* _What is needed_: With pictures left out, retype exactly the lines from the one containing "You are a GUI" through the final line of the entries.

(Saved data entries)
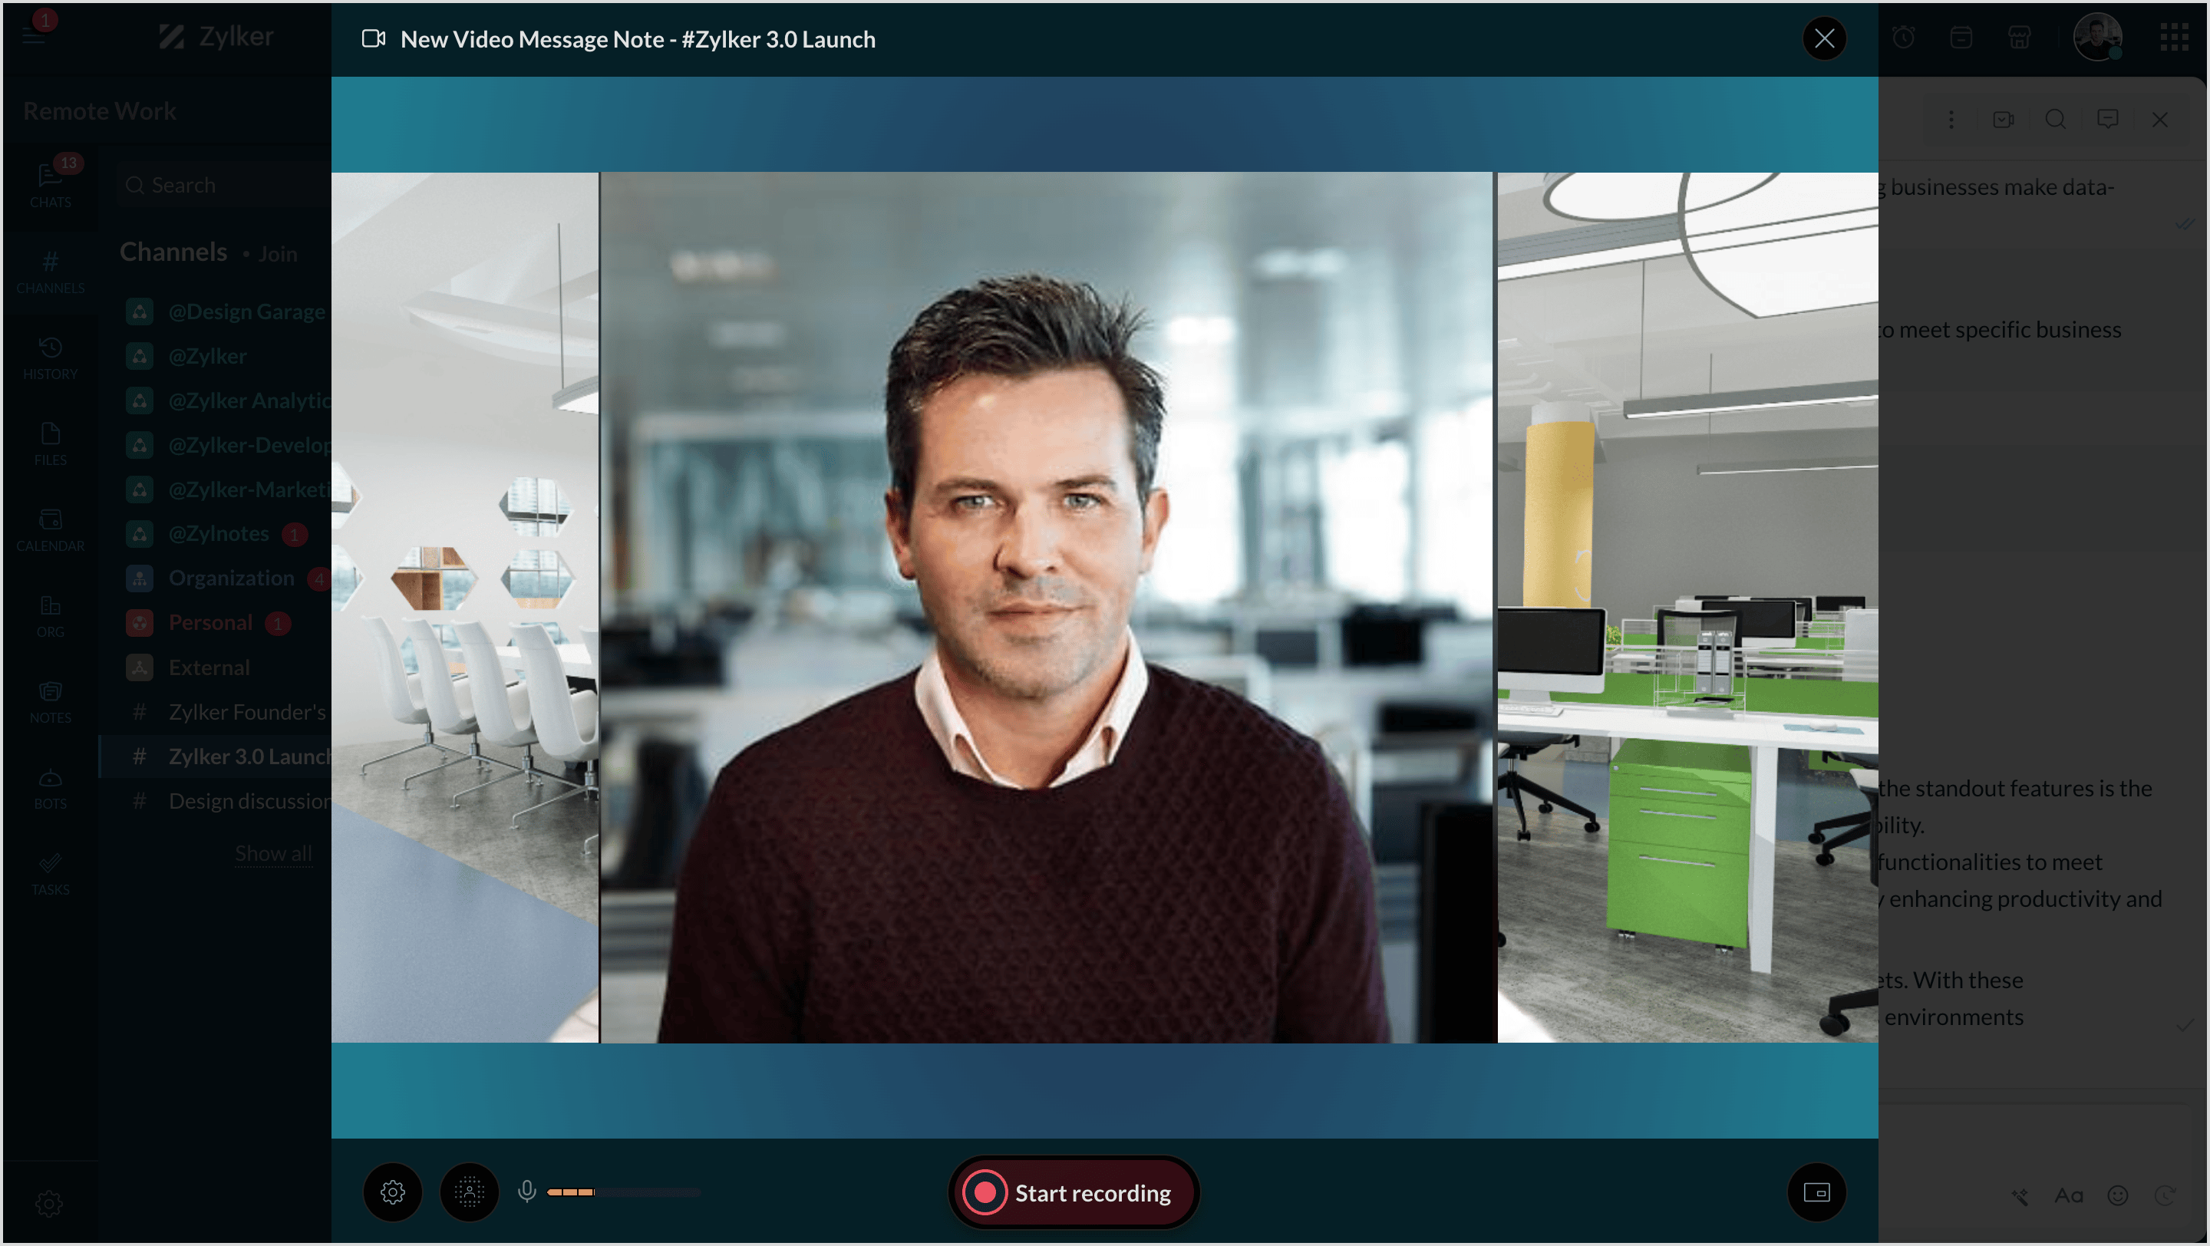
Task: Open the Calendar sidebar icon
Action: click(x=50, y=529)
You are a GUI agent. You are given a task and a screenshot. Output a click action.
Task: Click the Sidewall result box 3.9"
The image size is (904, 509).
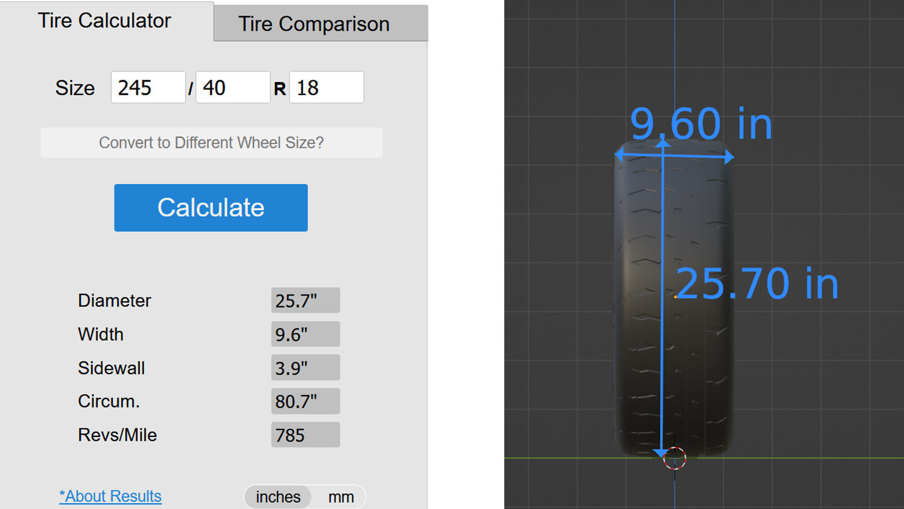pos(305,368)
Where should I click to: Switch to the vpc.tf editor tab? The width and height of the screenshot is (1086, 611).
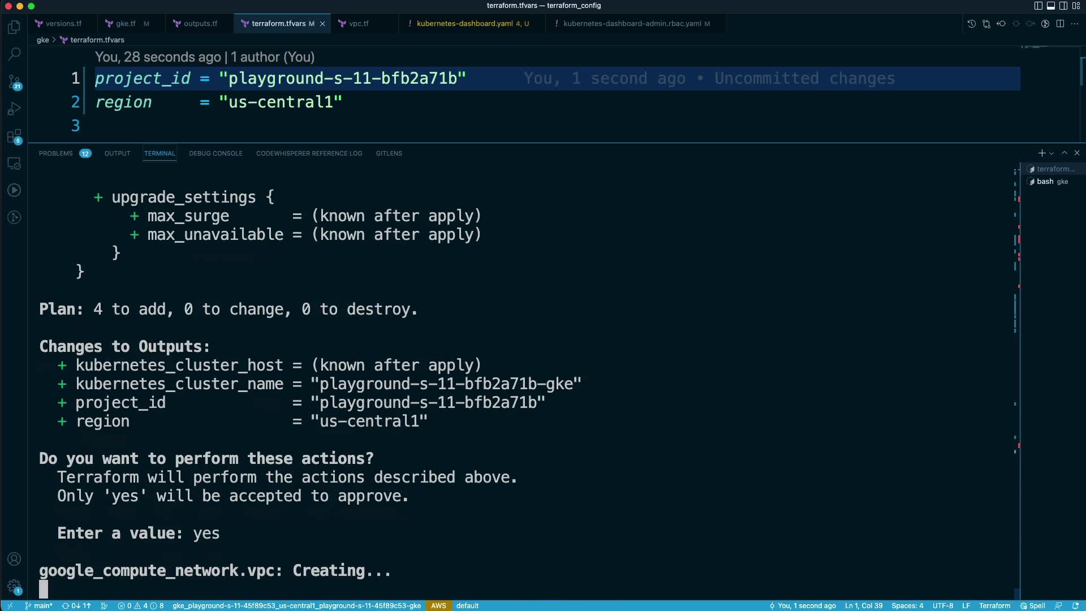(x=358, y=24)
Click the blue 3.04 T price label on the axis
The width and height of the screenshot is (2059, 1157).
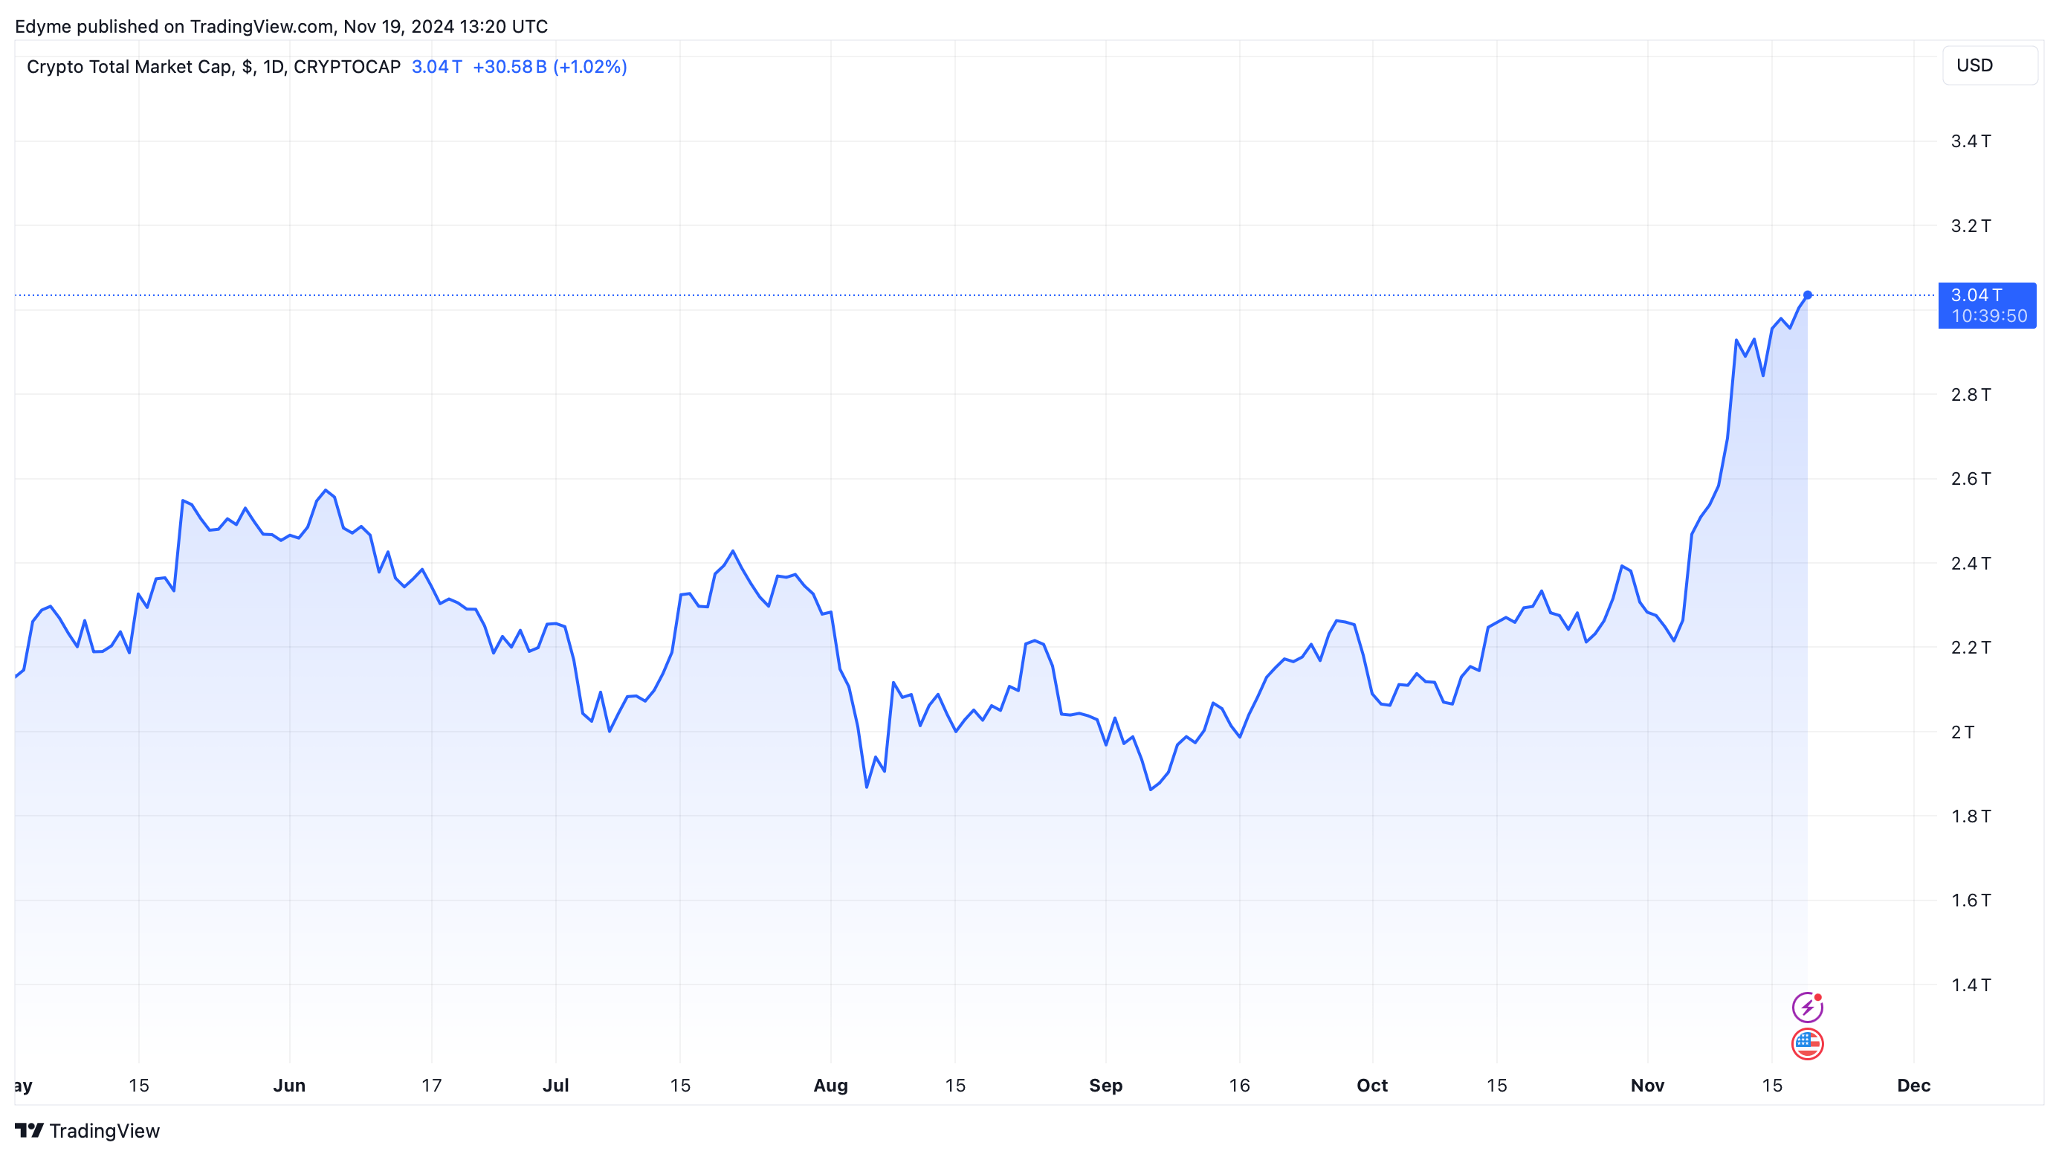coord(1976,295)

* _Written solution_:
You are a GUI agent. You are given a task and a screenshot. Output a click action.
Task: Click the Sidewall result box 3.9"
The image size is (904, 509).
pos(305,368)
Where should I click to: Switch to the vpc.tf editor tab? The width and height of the screenshot is (1086, 611).
(x=358, y=24)
Click the blue 3.04 T price label on the axis
The width and height of the screenshot is (2059, 1157).
coord(1976,295)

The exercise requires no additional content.